INPUT FOR THIS TASK: Begin

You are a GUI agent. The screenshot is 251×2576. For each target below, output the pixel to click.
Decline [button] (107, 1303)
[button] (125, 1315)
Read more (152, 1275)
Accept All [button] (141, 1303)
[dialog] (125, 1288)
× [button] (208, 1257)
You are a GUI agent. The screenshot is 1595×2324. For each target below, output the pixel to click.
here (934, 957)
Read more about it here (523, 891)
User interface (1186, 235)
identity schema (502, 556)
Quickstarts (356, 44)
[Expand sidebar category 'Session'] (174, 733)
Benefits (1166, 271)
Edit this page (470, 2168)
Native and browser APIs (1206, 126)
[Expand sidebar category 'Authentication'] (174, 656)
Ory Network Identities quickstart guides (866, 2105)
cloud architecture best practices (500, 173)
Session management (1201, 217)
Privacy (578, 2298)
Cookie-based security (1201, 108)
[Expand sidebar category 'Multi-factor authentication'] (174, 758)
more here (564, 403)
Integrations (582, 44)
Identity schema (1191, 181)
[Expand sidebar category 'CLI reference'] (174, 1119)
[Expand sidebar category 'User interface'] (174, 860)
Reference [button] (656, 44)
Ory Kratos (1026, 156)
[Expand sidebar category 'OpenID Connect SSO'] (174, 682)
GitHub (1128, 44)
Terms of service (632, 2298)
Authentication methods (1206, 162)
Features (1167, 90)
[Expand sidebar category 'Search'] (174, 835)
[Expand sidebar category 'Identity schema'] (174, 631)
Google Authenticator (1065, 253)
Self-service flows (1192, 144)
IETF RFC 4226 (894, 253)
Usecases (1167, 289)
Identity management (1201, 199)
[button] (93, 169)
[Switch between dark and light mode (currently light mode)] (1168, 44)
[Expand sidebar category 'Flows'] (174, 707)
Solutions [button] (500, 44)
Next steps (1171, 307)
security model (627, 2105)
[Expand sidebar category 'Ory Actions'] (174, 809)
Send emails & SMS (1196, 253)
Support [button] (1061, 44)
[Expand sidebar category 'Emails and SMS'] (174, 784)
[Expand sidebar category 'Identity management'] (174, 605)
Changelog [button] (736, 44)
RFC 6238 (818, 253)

INPUT FOR THIS TASK: End

PROBLEM TO SOLVE: Restate every entry above word for word.

COMPLETED EXERCISE:
You are a GUI agent. The screenshot is 251×2576. For each target below, output the pixel to click.
Decline [button] (107, 1303)
[button] (125, 1315)
Read more (152, 1275)
Accept All [button] (141, 1303)
[dialog] (125, 1288)
× [button] (208, 1257)
You are a GUI agent. The screenshot is 1595×2324. For each target below, output the pixel to click.
here (934, 957)
Read more about it here (523, 891)
User interface (1186, 235)
identity schema (502, 556)
Quickstarts (356, 44)
[Expand sidebar category 'Session'] (174, 733)
Benefits (1166, 271)
Edit this page (470, 2168)
Native and browser APIs (1206, 126)
[Expand sidebar category 'Authentication'] (174, 656)
Ory Network Identities quickstart guides (866, 2105)
cloud architecture best practices (500, 173)
Session management (1201, 217)
Privacy (578, 2298)
Cookie-based security (1201, 108)
[Expand sidebar category 'Multi-factor authentication'] (174, 758)
more here (564, 403)
Integrations (582, 44)
Identity schema (1191, 181)
[Expand sidebar category 'CLI reference'] (174, 1119)
[Expand sidebar category 'User interface'] (174, 860)
Reference [button] (656, 44)
Ory Kratos (1026, 156)
[Expand sidebar category 'OpenID Connect SSO'] (174, 682)
GitHub (1128, 44)
Terms of service (632, 2298)
Authentication methods (1206, 162)
Features (1167, 90)
[Expand sidebar category 'Search'] (174, 835)
[Expand sidebar category 'Identity schema'] (174, 631)
Google Authenticator (1065, 253)
Self-service flows (1192, 144)
IETF RFC 4226 (894, 253)
Usecases (1167, 289)
Identity management (1201, 199)
[button] (93, 169)
[Switch between dark and light mode (currently light mode)] (1168, 44)
[Expand sidebar category 'Flows'] (174, 707)
Solutions [button] (500, 44)
Next steps (1171, 307)
security model (627, 2105)
[Expand sidebar category 'Ory Actions'] (174, 809)
Send emails & SMS (1196, 253)
Support [button] (1061, 44)
[Expand sidebar category 'Emails and SMS'] (174, 784)
[Expand sidebar category 'Identity management'] (174, 605)
Changelog [button] (736, 44)
RFC 6238 (818, 253)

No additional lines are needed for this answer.